Volcano

Next-Generation Memory Analysis

Modern digital investigations often require rapid response and collaboration between large internal and/or consulting incident response teams in dynamic large-scale environments. Volexity Volcano, a comprehensive, cross-platform, next- generation memory analysis solution, is designed to overcome the challenges associated with the mixed skill sets, disparate institutional knowledge, and limited access to evidence often inherent in these environments.

Out of the box, Volcano offers the functionality that responders need to conduct thorough, time-sensitive, enterprise-scale investigations. Driven by visualizations, workflows, and playbooks, Volcano’s powerful core extracts, indexes, and correlates artifacts to provide unprecedented visibility into systems’ runtime state and trustworthiness. It expedites analysis and operationalizes institutional knowledge by guiding investigators to relevant evidence with threat feeds, whitelists, and operating system profiles.

Features & Benefits

  • Collaborate with team members
  • Stay up to date with a dynamic threat environment
  • Orchestrate with playbooks and workflows
  • Access, analyze and interpret evidence
  • Visualize and correlate data
  • Reveal stealthy malware and zero-day threats

Case Study

Problem

A Fortune 500 Financial Services company did not have the necessary visibility into the state of their critical systems to proactively hunt sophisticated attackers.
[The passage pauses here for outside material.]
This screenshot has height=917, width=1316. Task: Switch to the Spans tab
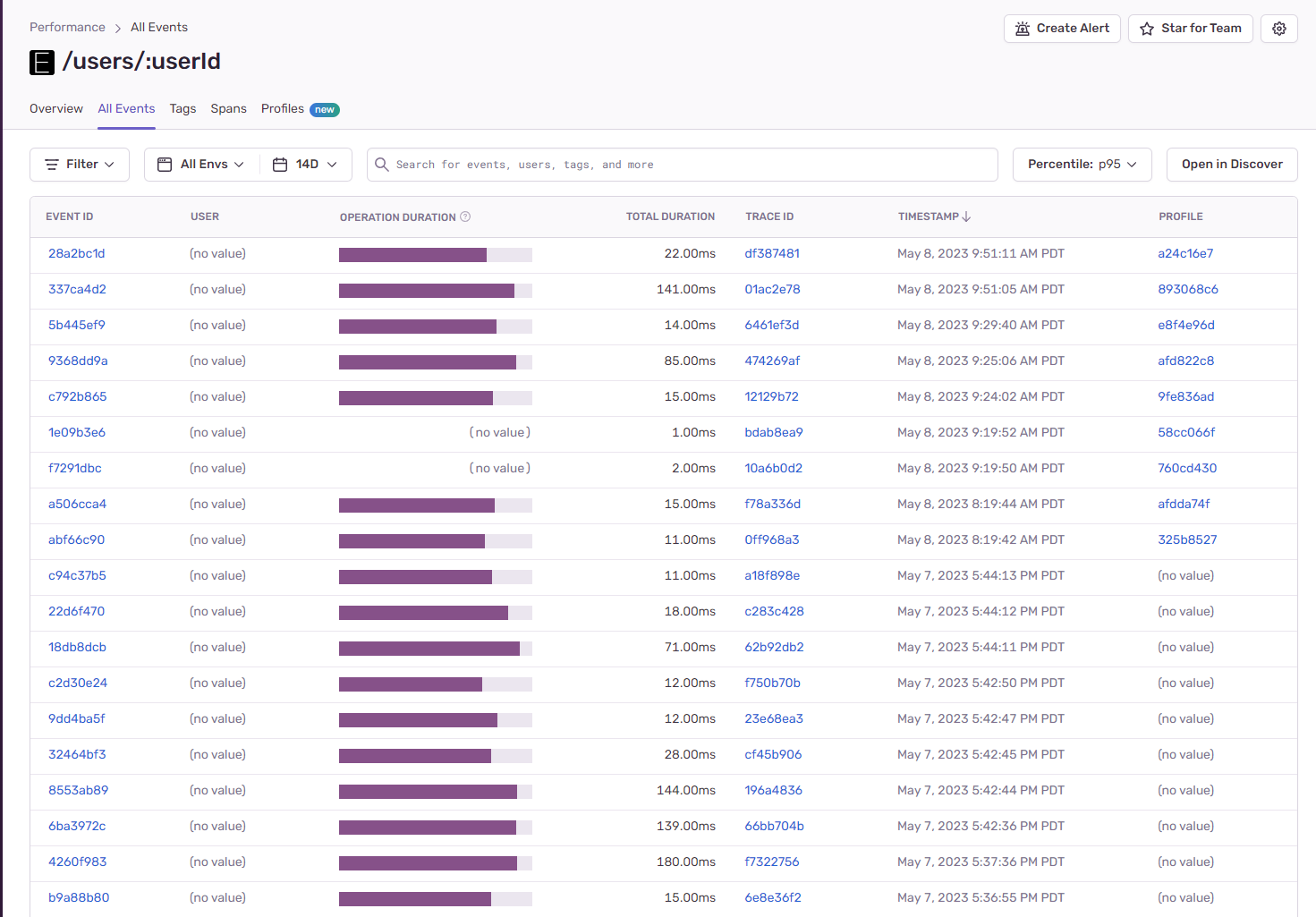click(x=228, y=108)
They also needed a way to rapidly disposition the large volume of alerts that were consuming their time and resources.

Solution

Volcano provided the capability to reconstruct the state of the system based on the data found in volatile memory and thus limit the places attackers could hide. It also provided a collaborative mechanism that they could use to rapidly investigate suspected systems and potential malware.

Benefit

The company now had the visibility required to proactively interrogate the state of their systems and rapidly detect any anomalies. By leveraging the context that can only be found in memory, they were also able to dramatically reduce the time spent triaging false positives and reverse engineering malware.